Saturday, December 14, 2013


An epic story of what grit, determination and courage can accomplish plus an account of the early development of Texas are all found in the meticulously researched The Harness Maker’s Dream by Pulitzer Prize winner Nick Kotz.  The tale is all the more powerful because it is the true story of Kotz’s grandfather, Nathan Kallison.

At the age of 17 young Nathan fled his native Ukrainian village barely escaping death in the pogroms, the killing of Jewish men, women, and children that swept across his country.  He had heard rumors of opportunities in America but it would to a treacherous journey to reach there.  He was finally able to board a ship as one of a thousand third-class passengers on a vessel built to hold perhaps 250.  He endured eleven and a half days in steerage with almost uneatable food and almost no sanitation.  Nonetheless, he “only marveled that his escape, thus far, was a miracle.”

Like many other Jewish immigrants he found a home in a Chicago ghetto.  He worked there for four years, fortunate to have a trade - harness making, and then he opened his own shop.  It is also where he met Anna Letwin who would become his wife and the mother of their four children.   Eventually they became distressed by the thought of raising their family in the unsalutary  atmosphere of the ghetto, and decided to go West.   They made their home in San Antonio

Always honest and hardworking Nathan was to have a sought after harness making business when he had been in this country for only 15 years.   In addition to his congeniality and excellent work Nathan also had the wisdom to diversify - he noticed that when men came to his shop for saddles and harnesses their wives would go elsewhere for family needs such as clothing and furniture.  Thus was born Kallison’s Big Country Store.  Anna worked by his side and their family became an upstanding part of their community and temple.
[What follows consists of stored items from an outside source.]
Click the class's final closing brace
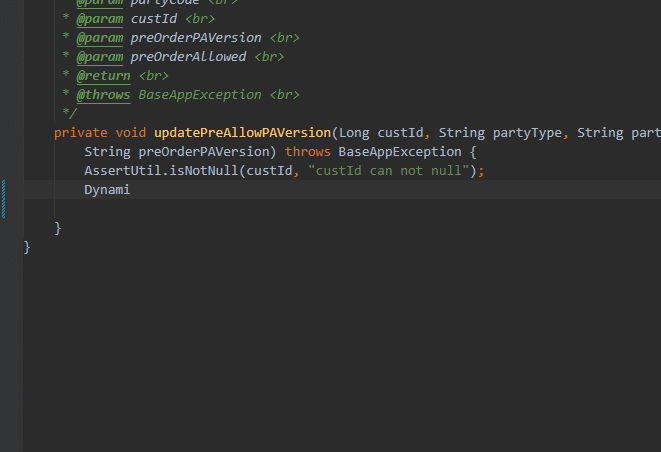28,247
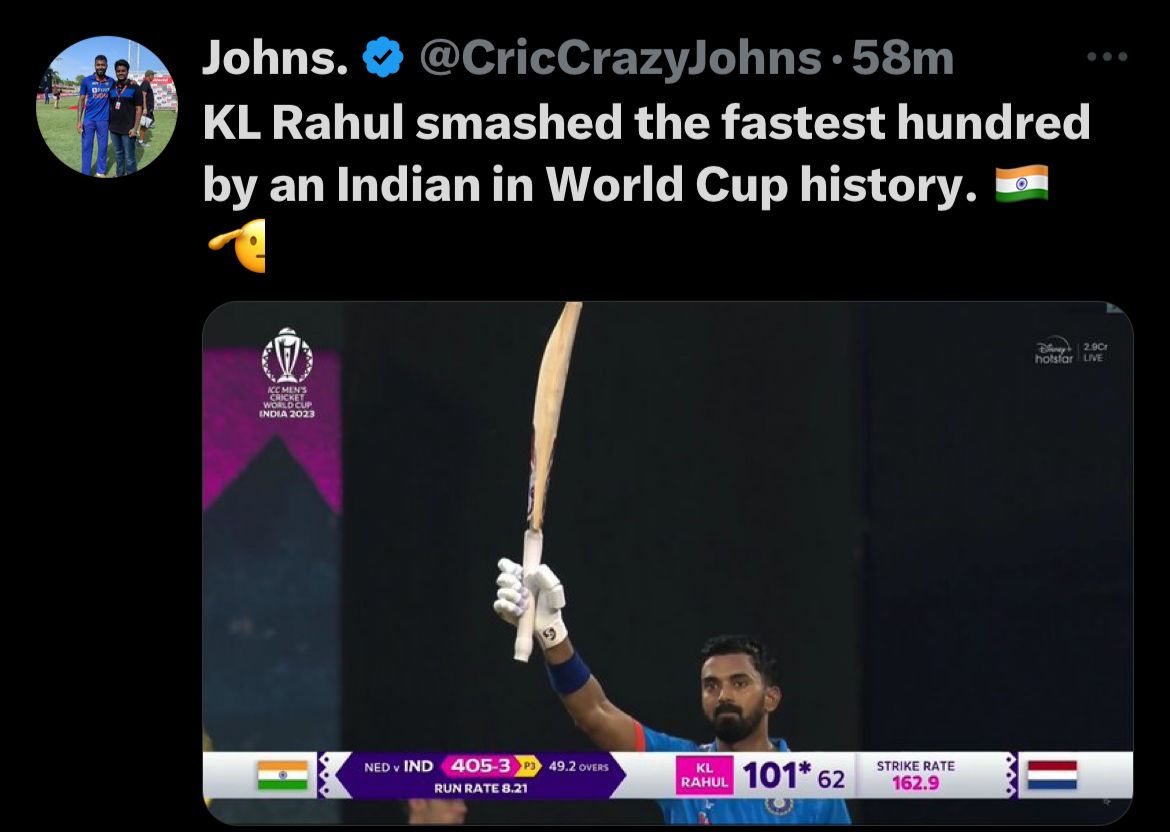Screen dimensions: 1170x832
Task: Open the three-dot more options menu
Action: tap(1107, 58)
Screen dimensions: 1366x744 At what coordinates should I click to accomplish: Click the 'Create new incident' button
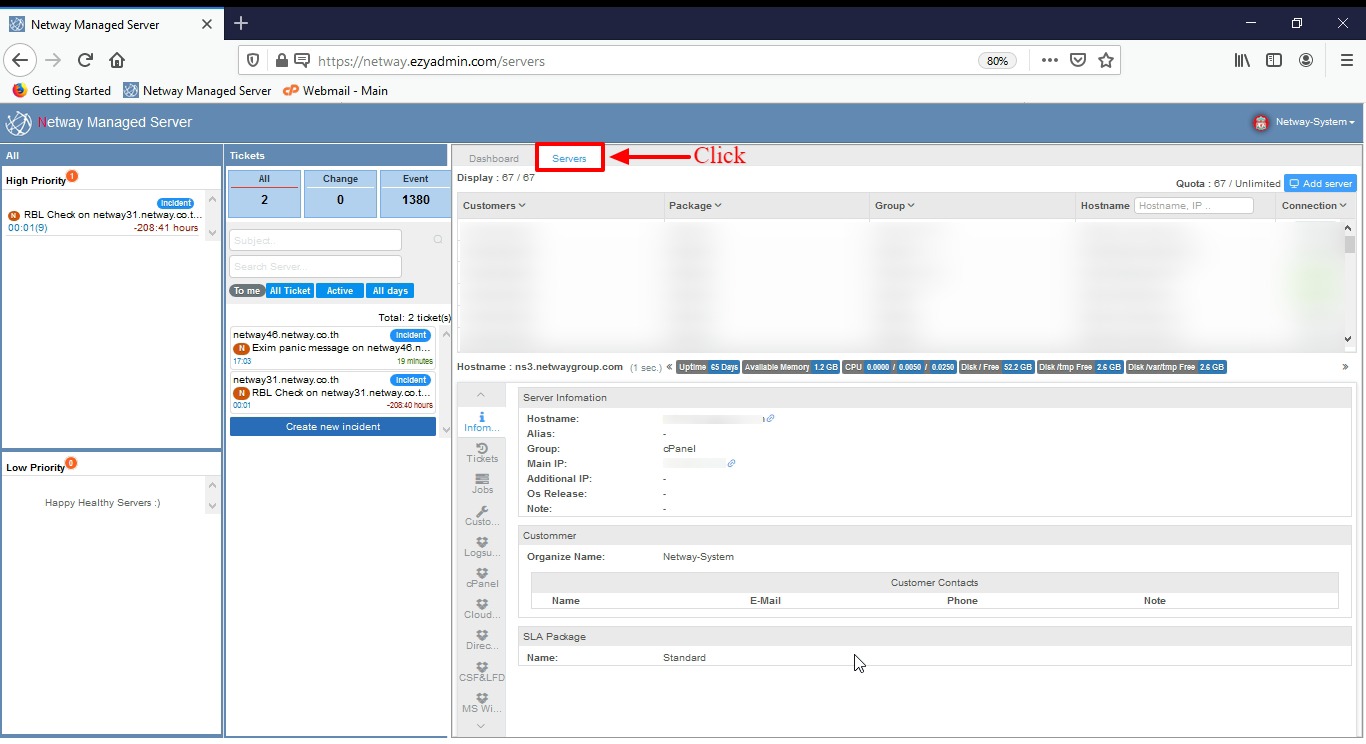pyautogui.click(x=333, y=427)
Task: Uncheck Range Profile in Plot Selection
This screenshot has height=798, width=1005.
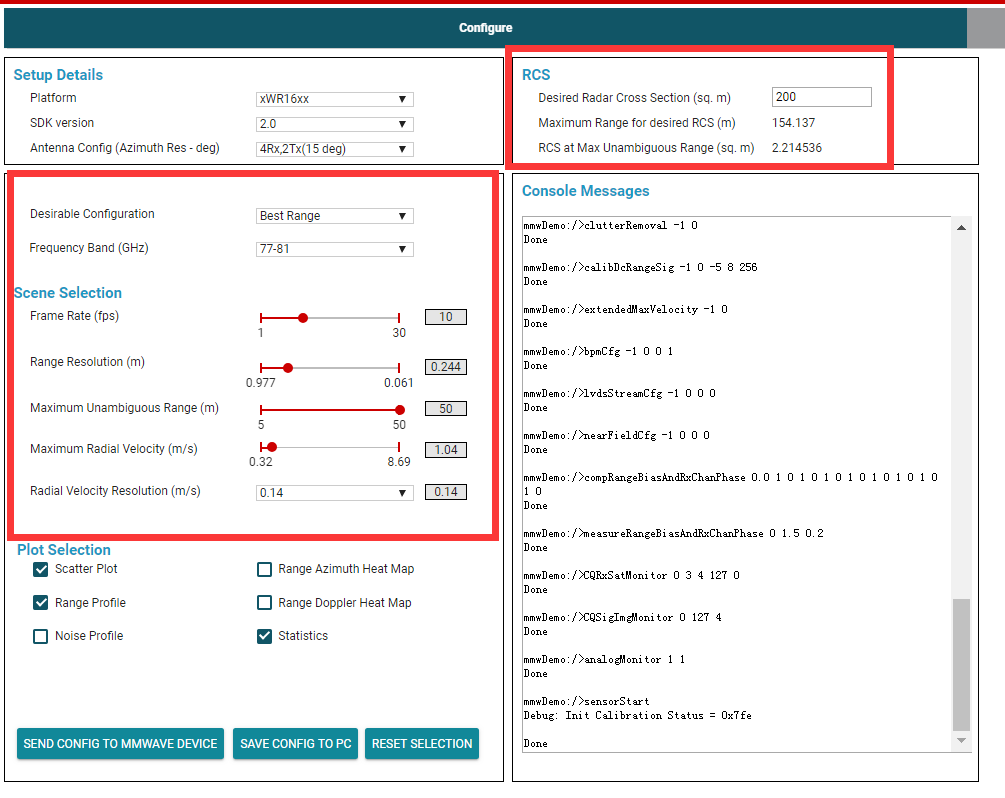Action: click(x=40, y=602)
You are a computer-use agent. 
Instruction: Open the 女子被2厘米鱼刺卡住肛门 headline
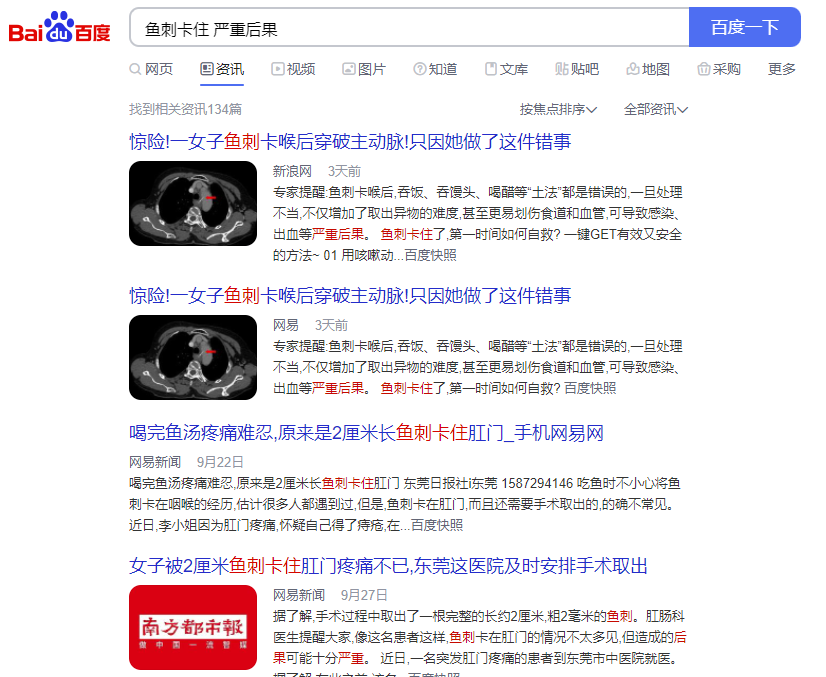388,566
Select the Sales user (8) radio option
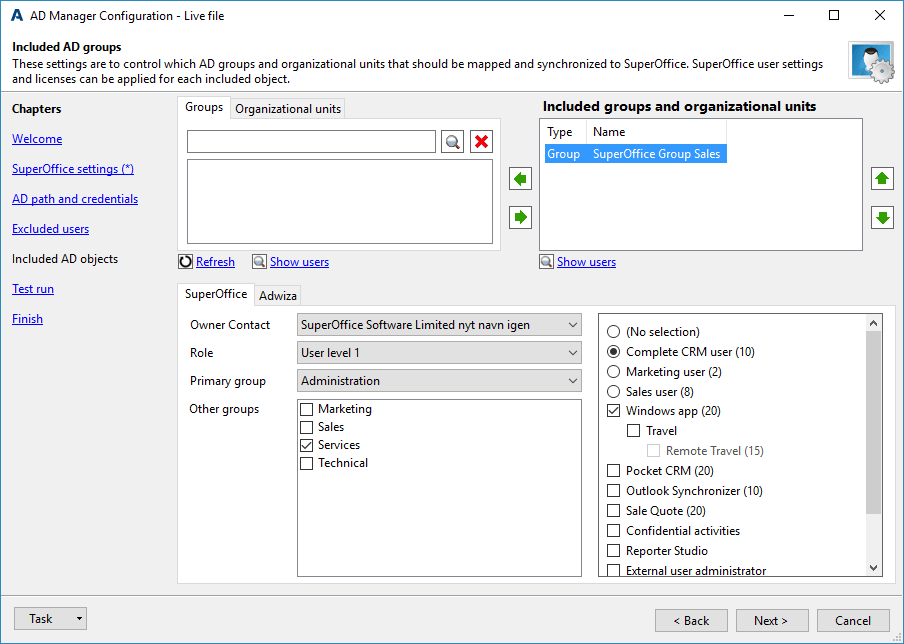The image size is (904, 644). pos(614,392)
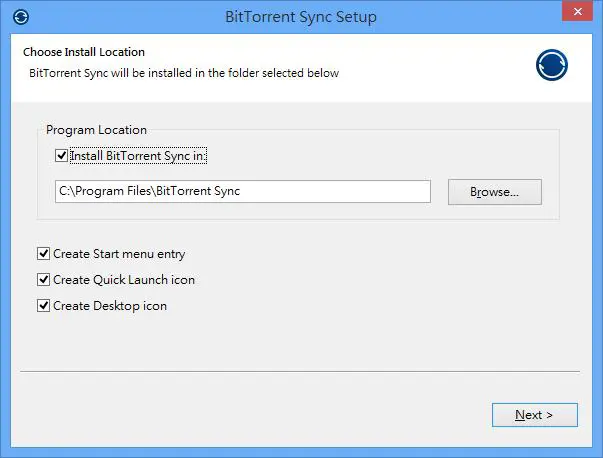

Still, Nathan had one more dream which he fulfilled - he purchased property and became a pioneer rancher.  Surely, this was unique among Jewish immigrants.  Kotz continues his story with the lives of Nathan’s sons Morris and Perry as well as what the future held for the extended Kallison family.

The Harness Maker’s Dream is history brought to life in wonderfully written swiftly moving prose.  You’ll remember this family long after you’ve finished the last page.